The United States and China have agreed to hold regular, high-level talks on how to set standards of behavior for cybersecurity and commercial espionage, the first diplomatic effort to defuse the tensions over what the United States says is a daily barrage of computer break-ins and theft of corporate and government secrets.

Talks begin in July, after Obama and Xi’s face-to-face. Why wait? I ask

Elsewhere, others are already questioning if the US should pursue a strategy developed during the Cold War, a time of set borders and gun-point diplomacy. 

NYTimes asks the $64 billion question regarding the US, China and the global economy

In the story on the US government explicitly naming China as a source of cyber-espionage, David Sanger points out the conundrum for the US.

But the report does not address how the Obama administration should deal with that problem in an economically interconnected world where the United States encourages those investments, and its own in China, to create jobs and deepen the relationship between the world’s No. 1 and No. 2 economies. Some experts have argued that the threat from China has been exaggerated. They point out that the Chinese government — unlike, say, Iran or North Korea — has such deep investments in the United States that it cannot afford to mount a crippling cyberstrike on the country.

What do you do when you learn your trade partner is using the very technology you sold them against you? What do you do when you learn that China’s economy is growing in a way that undermines the US? As an Australian sailor once quipped, regarding Australia and China: “We’re selling China heaps of iron ore. You have to wonder how much of it they’re using to make weapons they will eventually aim against us?”
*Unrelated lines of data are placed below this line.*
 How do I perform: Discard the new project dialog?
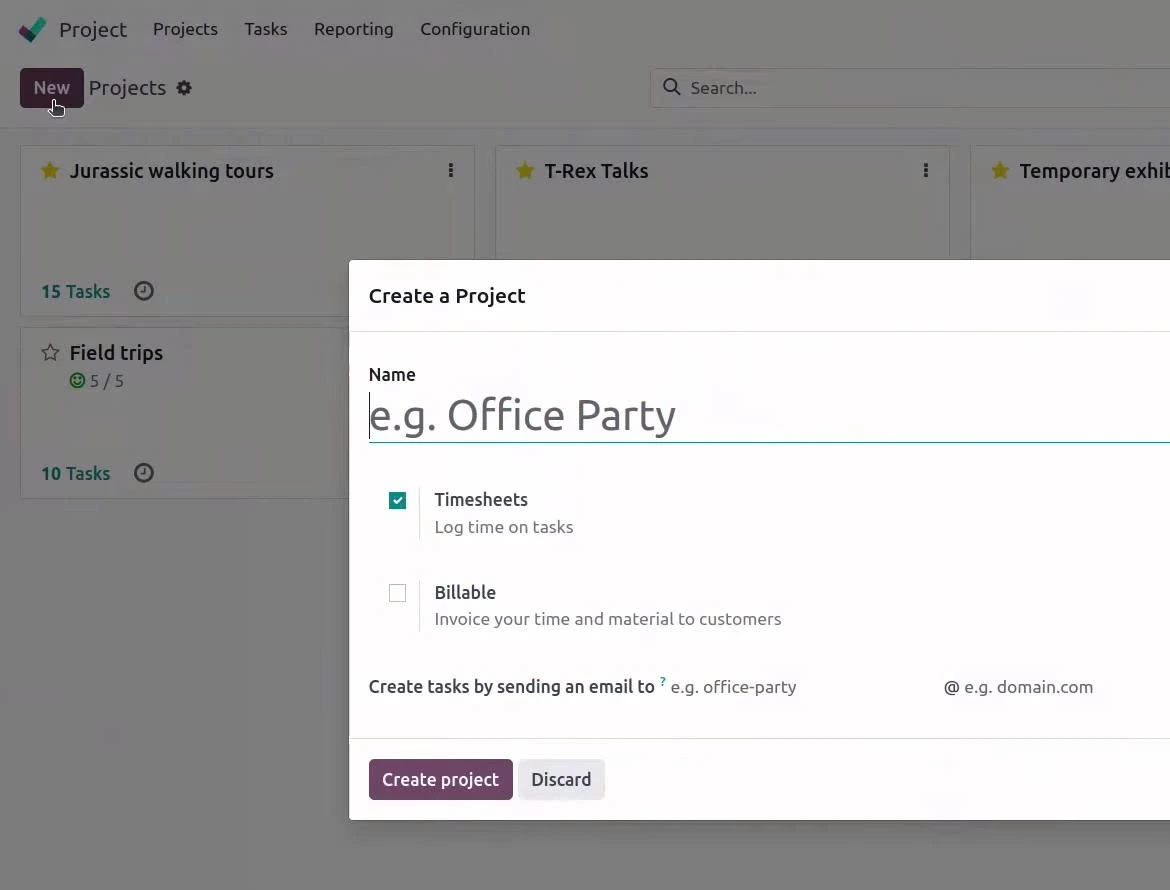[561, 779]
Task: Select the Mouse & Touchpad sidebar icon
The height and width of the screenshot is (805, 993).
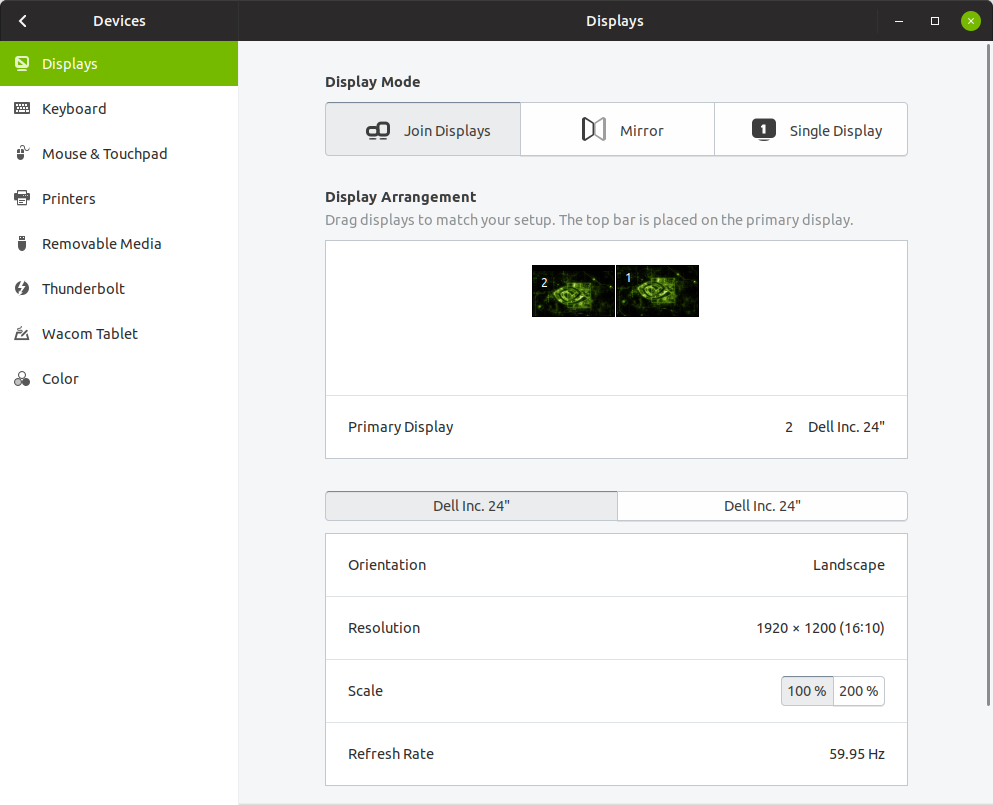Action: click(x=22, y=154)
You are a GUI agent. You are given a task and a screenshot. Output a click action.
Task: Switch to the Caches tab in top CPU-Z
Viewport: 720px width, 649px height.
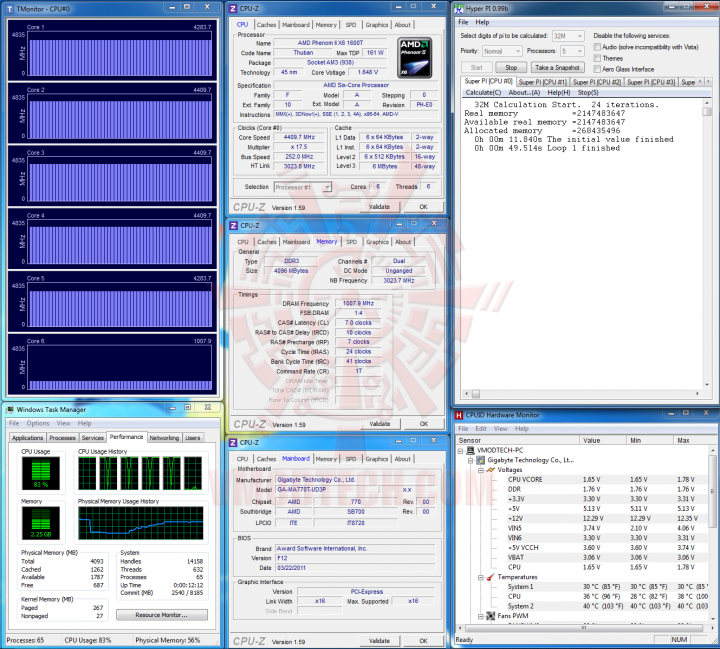[266, 25]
Good question, Australian sailor.

Take the same conundrum use it for the basis of understanding the China-US relationship. As Jarod Cohen tweeted:

The Obama administration, to their credit, is doing everything they can to alert and awake the American people. And yes, as Sanger notes, the US also has robust cyber-attack capabilities, such as those used against Iran’s nuclear program. But the difference between China and the US is that the US’s Cyber Command is not fused to Wall Street, scanning the world’s computers to siphon off all the trade data, inventions, intellectual property, data bases of valuable information it can. China because of this, and because of its scale, is unique in this way. So it’s a unique threat.

That puts to bed the false equivalence of the US Cyber Command and what China does.

But the biggest question is of course: how to ruggedize the US economy for this kind of world, where your biggest trade partner is your biggest thief. There are a couple options. As the US economy restructures and climbs back from years of low growth and unemployment, it needs the kind of industrial policy that makes it more impervious to China’s tactics.

This is doable. But I’d say one of the first ways to facilitate it is to kill a couple sacred cows.

One is that, while yes, Americans support a free market, they must recognize they are competing against economies that favor government intervention where it aides the national goal of development. In some areas, such as coordinating against external threats, US companies must work alongside the government for the benefit of the whole.

This kind of thing would have happened during the cold war in a number industries.

But in order to do that, US companies must resolve an identity crisis that has come about during the peak of globalization. That is: these companies must recognize whether they’re American and they benefit from the economy and laws of America, or they’re truly globalized institutions with loyalty only to the most advantageous market.

What could possibly cause this change in thinking? It would have to be something big and threatening for Americans?

Maybe, possibly it would be something like the rise of an aggressive superpower across the Pacific. Just a thought.